Exercise details: Could you copy out all of the material below word for word, keeping each line as it stands?

# START OF Provided records

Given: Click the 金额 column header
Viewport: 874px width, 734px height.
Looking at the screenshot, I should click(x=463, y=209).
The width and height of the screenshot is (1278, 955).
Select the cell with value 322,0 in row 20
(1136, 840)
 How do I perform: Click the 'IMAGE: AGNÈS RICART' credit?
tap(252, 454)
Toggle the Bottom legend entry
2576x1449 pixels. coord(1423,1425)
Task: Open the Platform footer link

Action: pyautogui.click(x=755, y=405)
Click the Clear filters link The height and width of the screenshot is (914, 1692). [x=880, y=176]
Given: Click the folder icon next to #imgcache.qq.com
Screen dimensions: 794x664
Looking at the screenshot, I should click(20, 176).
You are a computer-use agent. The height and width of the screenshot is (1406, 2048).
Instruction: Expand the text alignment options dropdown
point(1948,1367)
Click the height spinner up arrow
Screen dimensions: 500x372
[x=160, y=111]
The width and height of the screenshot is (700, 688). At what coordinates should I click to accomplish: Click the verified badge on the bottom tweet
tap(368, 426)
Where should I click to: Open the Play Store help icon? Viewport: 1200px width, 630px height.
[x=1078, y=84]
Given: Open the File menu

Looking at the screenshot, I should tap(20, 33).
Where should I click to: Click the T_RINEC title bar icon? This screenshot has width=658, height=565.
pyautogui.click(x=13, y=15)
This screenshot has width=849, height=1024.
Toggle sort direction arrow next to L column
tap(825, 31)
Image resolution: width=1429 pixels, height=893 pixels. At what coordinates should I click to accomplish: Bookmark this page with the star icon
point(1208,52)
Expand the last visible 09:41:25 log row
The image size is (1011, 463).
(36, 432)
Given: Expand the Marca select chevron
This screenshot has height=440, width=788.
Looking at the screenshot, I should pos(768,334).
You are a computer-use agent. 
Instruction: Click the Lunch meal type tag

# END OF Provided records

Answer in full:
Given: Click the 金额 column header
Viewport: 874px width, 734px height.
Looking at the screenshot, I should click(x=463, y=209).
The width and height of the screenshot is (1278, 955).
Select the cell with value 322,0 in row 20
(1136, 840)
 How do I perform: Click the 'IMAGE: AGNÈS RICART' credit?
tap(252, 454)
Toggle the Bottom legend entry
2576x1449 pixels. coord(1423,1425)
Task: Open the Platform footer link

Action: pyautogui.click(x=755, y=405)
Click the Clear filters link The height and width of the screenshot is (914, 1692). [x=880, y=176]
Given: Click the folder icon next to #imgcache.qq.com
Screen dimensions: 794x664
Looking at the screenshot, I should click(20, 176).
You are a computer-use agent. The height and width of the screenshot is (1406, 2048).
Instruction: Expand the text alignment options dropdown
point(1948,1367)
Click the height spinner up arrow
Screen dimensions: 500x372
[x=160, y=111]
The width and height of the screenshot is (700, 688). At what coordinates should I click to accomplish: Click the verified badge on the bottom tweet
tap(368, 426)
Where should I click to: Open the Play Store help icon? Viewport: 1200px width, 630px height.
[x=1078, y=84]
Given: Open the File menu

Looking at the screenshot, I should tap(20, 33).
Where should I click to: Click the T_RINEC title bar icon? This screenshot has width=658, height=565.
pyautogui.click(x=13, y=15)
This screenshot has width=849, height=1024.
Toggle sort direction arrow next to L column
tap(825, 31)
Image resolution: width=1429 pixels, height=893 pixels. At what coordinates should I click to accomplish: Bookmark this page with the star icon
point(1208,52)
Expand the last visible 09:41:25 log row
The image size is (1011, 463).
(36, 432)
Given: Expand the Marca select chevron
This screenshot has height=440, width=788.
Looking at the screenshot, I should pos(768,334).
You are a computer-use agent. 
Instruction: Click the Lunch meal type tag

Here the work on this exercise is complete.